Link Search Menu Expand Document

EXPLAIN

The EXPLAIN feature in Firebolt is a powerful tool that helps you understand how the system executes a query. It provides insight into the execution plan that Firebolt will use to compute the result of your query. This information is crucial for query optimization and understanding the performance of your SQL queries.

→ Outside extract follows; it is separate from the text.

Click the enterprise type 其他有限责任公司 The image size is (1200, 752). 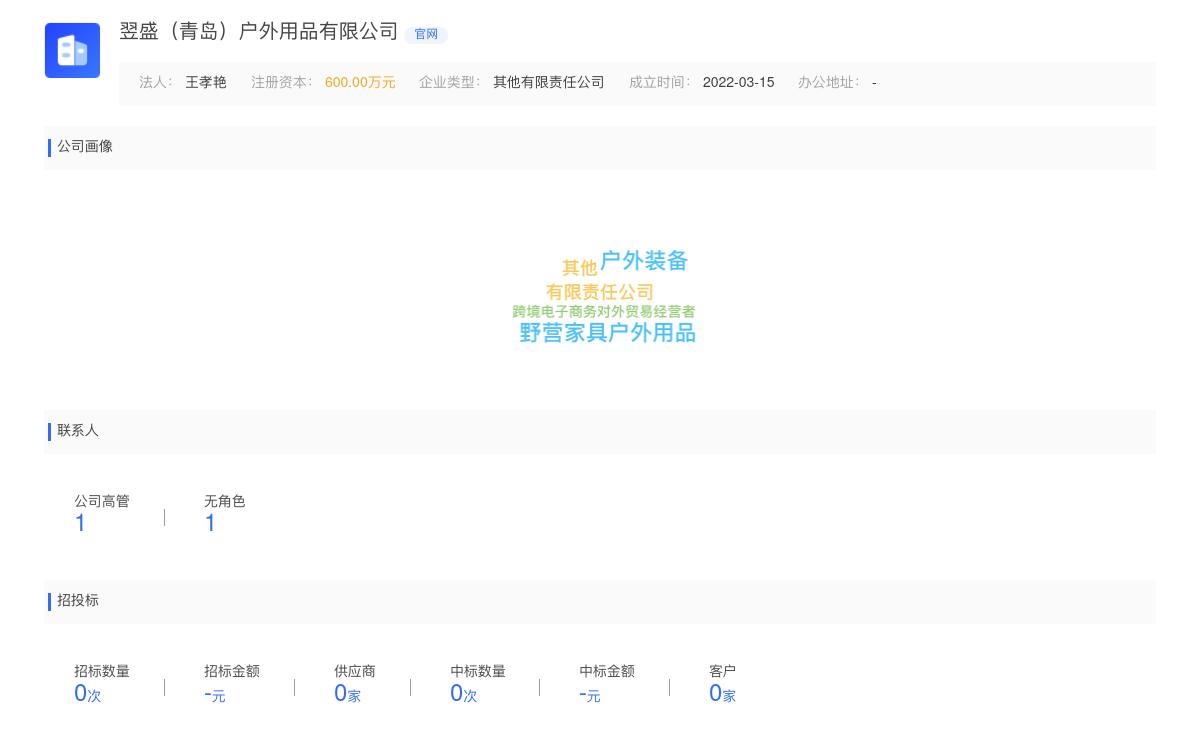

In addition to viewing the execution plans, you can specify the ANALYZE option (Beta) to execute the query and receive detailed metrics about how much time is spent on each operator, and how much data it processes.

Syntax

EXPLAIN <select_statement>

-- Beta
EXPLAIN ( <option_name> [<option_value>] [, ...] ) <select_statement>
Parameter Description
option_name The name of an option. See below for a list of all available options.
option_value The value of the option. If no value is specified, it is TRUE by default.
<select_statement> Any select statement.

Available Options (Beta)

The output of EXPLAIN can be augmented by specifying options. The following table lists all available options:

Option Name Option Values Description
LOGICAL TRUE, FALSE Returns the optimized logical query plan. This plan is returned by default.
PHYSICAL TRUE, FALSE Returns the optimized physical query plan containing shuffle operators for queries on distributed engines. This gives insights how work is distributed between the nodes of an engine.
ANALYZE TRUE, FALSE Executes the query and returns the optimized physical query plan annotated with metrics from query execution. The metrics are explained in Example with ANALYZE.
ALL TRUE, FALSE Executing EXPLAIN (ALL) <select statement> returns the LOGICAL, PHYSICAL, and ANALYZE plans.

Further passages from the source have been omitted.